In the preceding figure, the Product_id and Group_id columns are the two-column primary key of the Product table and are a two-column foreign key reference from the Sales_Current table.
Dimension tables can also contain one or more foreign keys that reference the primary key in another dimension table. The referenced dimension tables are sometimes referred to as outboard, outrigger, or secondary dimension tables. The following figure includes two outboard tables, District and Region, which define the ID codes used in the Market table.
In the preceding figure, the Market table, because it is both a referencing and referenced table, can behave as a fact (referencing) or dimension (referenced) table, depending on how it is used in a query.
In a simple star schema, the primary key in the fact table is formed by concatenating the foreign key columns. In some applications, however, the concatenated foreign keys might not provide a unique identifier for each row in the fact table. These applications require a multistar schema.
In a multistar schema, the fact table has both a set of foreign keys, which reference dimension tables, and a primary key, which consists of one or more columns that provide a unique identifier for each row. The primary key and the foreign keys are not identical in a multistar schema. This fact distinguishes a multistar schema from a single-star schema.

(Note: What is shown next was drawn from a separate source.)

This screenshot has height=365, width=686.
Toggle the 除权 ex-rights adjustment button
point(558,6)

The following figure illustrates the relationship of the fact and dimension tables within a multistar schema. In the fact table, the foreign keys are Fkey1, Fkey2, and Fkey3, each of which is the primary key in a dimension table. Unlike the simple star schema, these columns do not form the primary key in the fact table. Instead, the two columns Key1 and Key2, which do not reference any dimension tables, and Fkey1, which does reference a dimension table, are concatenated to form the primary key. The primary key can consist of any combination of foreign key and other columns in a multistar schema.
The following figure illustrates a retail sales database designed as a multistar schema with two outboard tables. The fact table Transact records daily sales in a rolling seven-day database. The primary key for the fact table consists of three columns: Date, Receipt, and Line_item. These keys together provide the unique identifier for each row. The foreign keys are the columns for Store_id and SKU_id, which reference the Store and SKU (storekeeping unit) dimension tables. Two outboard tables, Class and Subclass, are referenced by the SKU dimension table.

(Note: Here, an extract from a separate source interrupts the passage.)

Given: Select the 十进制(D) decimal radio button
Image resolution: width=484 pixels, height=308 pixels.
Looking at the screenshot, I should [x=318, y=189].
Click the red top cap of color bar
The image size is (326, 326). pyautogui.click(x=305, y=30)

In this database schema, analysts can query the transaction table to obtain information on sales of each item, sales by store or region, sales by date, or other interesting information.

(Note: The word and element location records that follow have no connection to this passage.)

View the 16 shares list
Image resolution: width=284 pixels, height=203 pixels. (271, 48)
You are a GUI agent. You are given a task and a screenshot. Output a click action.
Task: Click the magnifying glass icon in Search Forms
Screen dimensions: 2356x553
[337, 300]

In a multistar schema, unlike a simple star schema, the same value for the concatenated foreign key in the fact table can occur in multiple rows, so the concatenated foreign key no longer uniquely identifies each row. For example, in this case the same store (Store_id) might have multiple sales of the same item (SKU_id) on the same day (Date). Instead, row identification is based on the primary key or keys. Each row is uniquely identified by Date, Receipt, and Line_item.
In some databases, schema design can be simplified by the use of views, which effectively create a virtual table by selecting a combination of rows and columns from an existing table or combination of tables. For example, a view that selects employee names and telephone extensions from an employee database produces a company phone list but does not include confidential information such as addresses and salaries. A view that selects transactions that occur within a given time period avoids the need to constrain queries to that time period.
Views are useful for a wide variety of purposes, including the following:
The database schema changes design, but the view to the user remains the same.
A view is created with a CREATE VIEW statement.